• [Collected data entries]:
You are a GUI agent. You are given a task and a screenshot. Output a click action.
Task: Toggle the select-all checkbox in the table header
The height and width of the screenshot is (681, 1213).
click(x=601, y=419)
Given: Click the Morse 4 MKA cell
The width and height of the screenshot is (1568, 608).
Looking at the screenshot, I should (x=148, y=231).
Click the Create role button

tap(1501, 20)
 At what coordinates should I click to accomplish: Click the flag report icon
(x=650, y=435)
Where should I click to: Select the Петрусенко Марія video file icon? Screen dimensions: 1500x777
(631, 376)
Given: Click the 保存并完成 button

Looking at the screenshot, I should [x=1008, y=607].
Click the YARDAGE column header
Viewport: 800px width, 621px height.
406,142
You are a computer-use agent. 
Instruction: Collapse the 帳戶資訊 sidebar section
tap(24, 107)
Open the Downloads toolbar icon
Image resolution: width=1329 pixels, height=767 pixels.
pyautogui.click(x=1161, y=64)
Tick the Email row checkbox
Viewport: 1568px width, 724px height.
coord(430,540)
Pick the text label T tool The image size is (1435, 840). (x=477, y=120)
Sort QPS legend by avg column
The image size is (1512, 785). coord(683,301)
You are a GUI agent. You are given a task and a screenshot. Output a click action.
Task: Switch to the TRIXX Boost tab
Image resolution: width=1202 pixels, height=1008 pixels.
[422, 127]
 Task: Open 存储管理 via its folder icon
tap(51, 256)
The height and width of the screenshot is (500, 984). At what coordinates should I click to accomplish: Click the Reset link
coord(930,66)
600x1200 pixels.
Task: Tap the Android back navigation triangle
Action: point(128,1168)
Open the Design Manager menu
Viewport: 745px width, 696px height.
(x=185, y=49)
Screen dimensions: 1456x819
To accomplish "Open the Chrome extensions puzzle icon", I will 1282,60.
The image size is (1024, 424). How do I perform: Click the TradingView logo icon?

• [YOUR ASSIGNMENT]: Every entry that appears above should be duplicated exactly.

• [SOLUTION TO THE PROBLEM]:
You are a GUI agent. You are given a task and a screenshot. Output a click action.
Task: Toggle the select-all checkbox in the table header
The height and width of the screenshot is (681, 1213).
click(x=601, y=419)
Given: Click the Morse 4 MKA cell
The width and height of the screenshot is (1568, 608).
Looking at the screenshot, I should (x=148, y=231).
Click the Create role button

tap(1501, 20)
 At what coordinates should I click to accomplish: Click the flag report icon
(x=650, y=435)
Where should I click to: Select the Петрусенко Марія video file icon? Screen dimensions: 1500x777
(631, 376)
Given: Click the 保存并完成 button

Looking at the screenshot, I should [x=1008, y=607].
Click the YARDAGE column header
Viewport: 800px width, 621px height.
406,142
You are a computer-use agent. 
Instruction: Collapse the 帳戶資訊 sidebar section
tap(24, 107)
Open the Downloads toolbar icon
Image resolution: width=1329 pixels, height=767 pixels.
pyautogui.click(x=1161, y=64)
Tick the Email row checkbox
Viewport: 1568px width, 724px height.
coord(430,540)
Pick the text label T tool The image size is (1435, 840). (x=477, y=120)
Sort QPS legend by avg column
The image size is (1512, 785). coord(683,301)
You are a GUI agent. You are given a task and a screenshot. Output a click action.
Task: Switch to the TRIXX Boost tab
Image resolution: width=1202 pixels, height=1008 pixels.
[422, 127]
 Task: Open 存储管理 via its folder icon
tap(51, 256)
The height and width of the screenshot is (500, 984). At what coordinates should I click to accomplish: Click the Reset link
coord(930,66)
600x1200 pixels.
Task: Tap the Android back navigation triangle
Action: point(128,1168)
Open the Design Manager menu
Viewport: 745px width, 696px height.
(x=185, y=49)
Screen dimensions: 1456x819
To accomplish "Open the Chrome extensions puzzle icon", I will 1282,60.
The image size is (1024, 424). How do I perform: Click the TradingView logo icon?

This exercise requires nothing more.